ACTIVITY:
Return the full set of entries precisely. Do not carry over any pictures.

RECORDS SHOWN:
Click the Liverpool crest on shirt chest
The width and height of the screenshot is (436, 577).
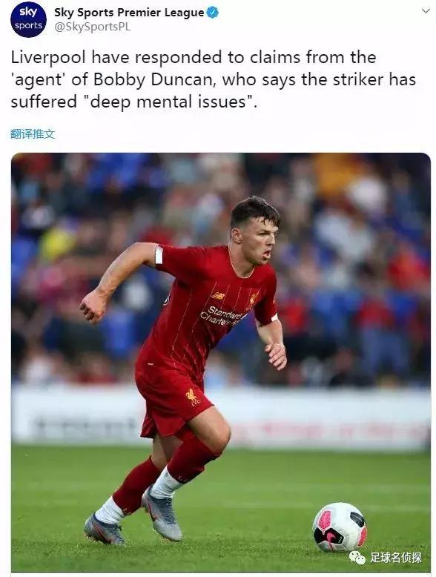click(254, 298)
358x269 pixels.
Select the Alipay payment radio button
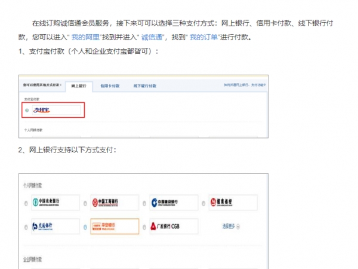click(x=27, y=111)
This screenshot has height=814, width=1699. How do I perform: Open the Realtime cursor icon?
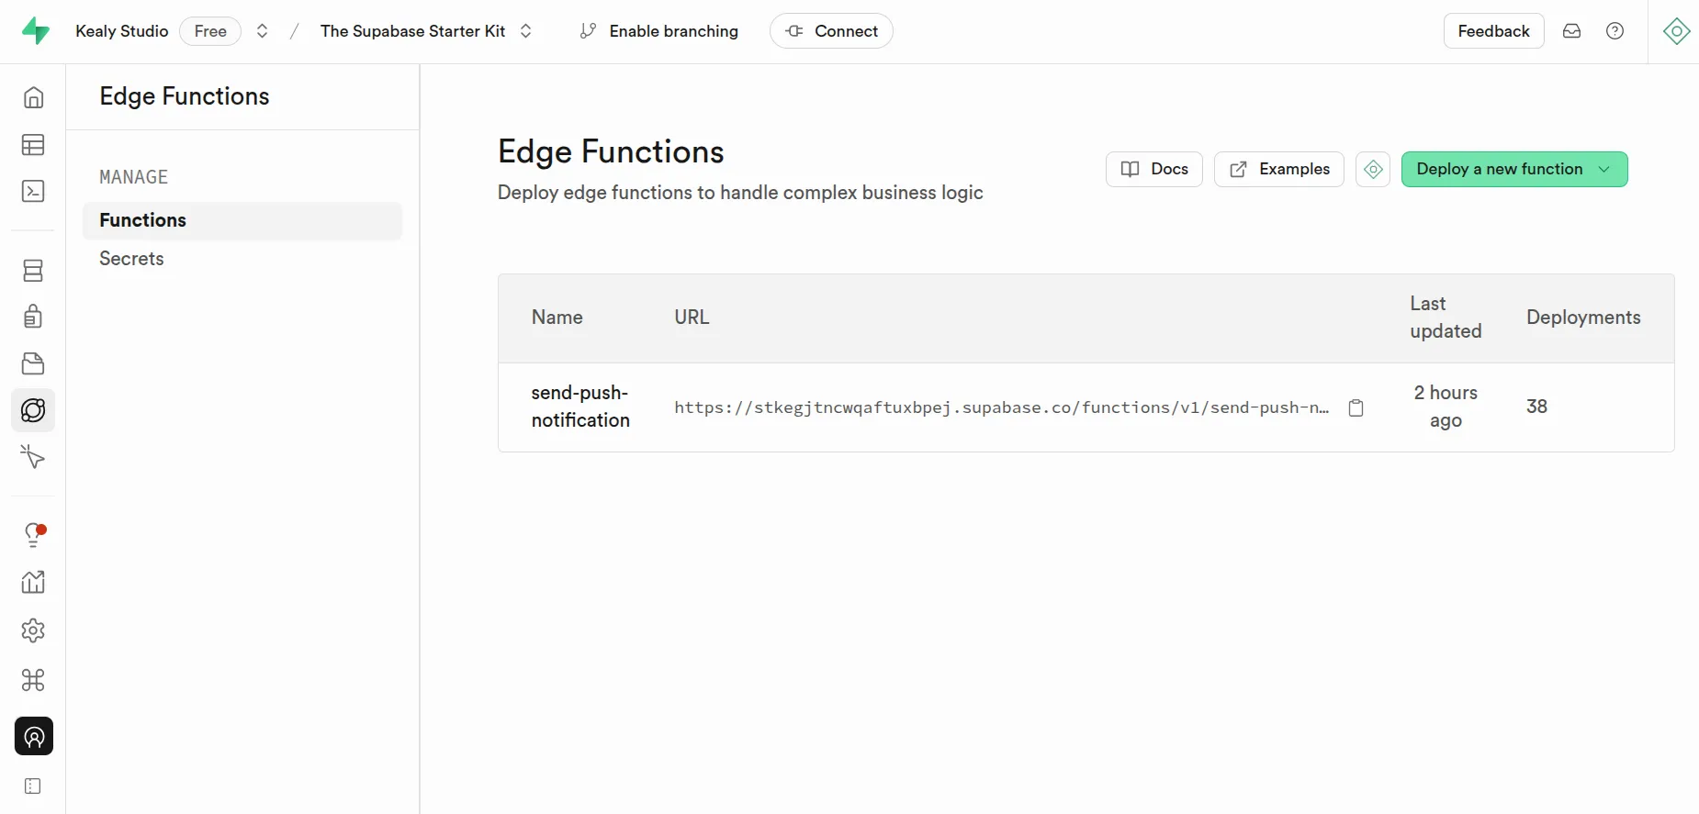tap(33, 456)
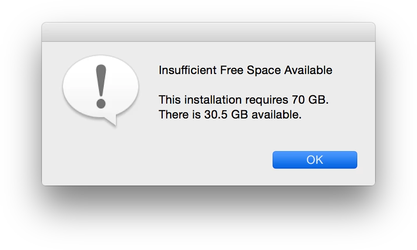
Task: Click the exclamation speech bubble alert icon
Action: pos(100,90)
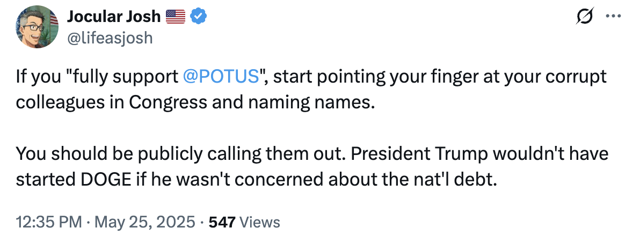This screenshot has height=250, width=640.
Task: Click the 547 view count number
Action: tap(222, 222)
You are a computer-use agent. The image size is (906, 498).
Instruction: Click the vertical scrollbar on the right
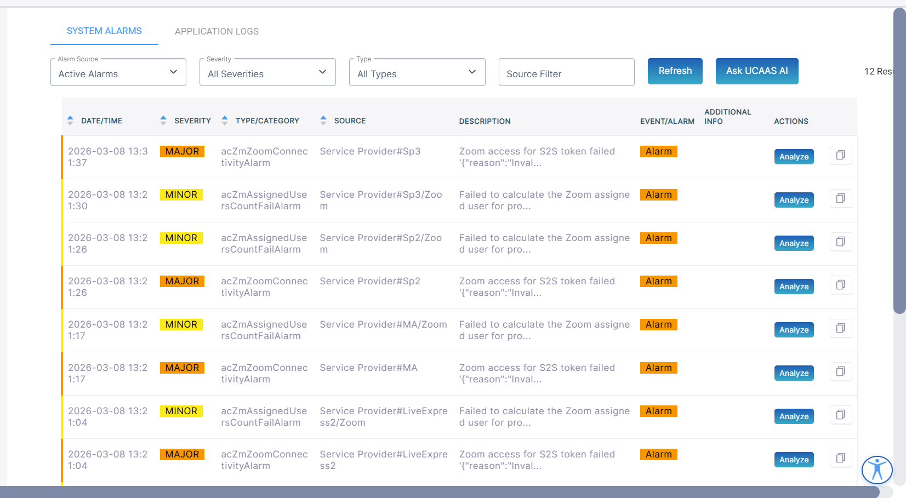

RESPONSE FOR THIS EXERCISE:
Click the Liverpool crest on shirt chest
The width and height of the screenshot is (436, 577).
click(254, 298)
358x269 pixels.
Select the Alipay payment radio button
click(x=27, y=111)
This screenshot has height=814, width=1699. How do I perform: Open the Realtime cursor icon?
tap(33, 456)
Task: Click the exclamation speech bubble alert icon
Action: pos(100,90)
This screenshot has height=250, width=640.
Task: Click the 547 view count number
Action: tap(222, 222)
You are a computer-use agent. The image size is (906, 498).
Instruction: Click the vertical scrollbar on the right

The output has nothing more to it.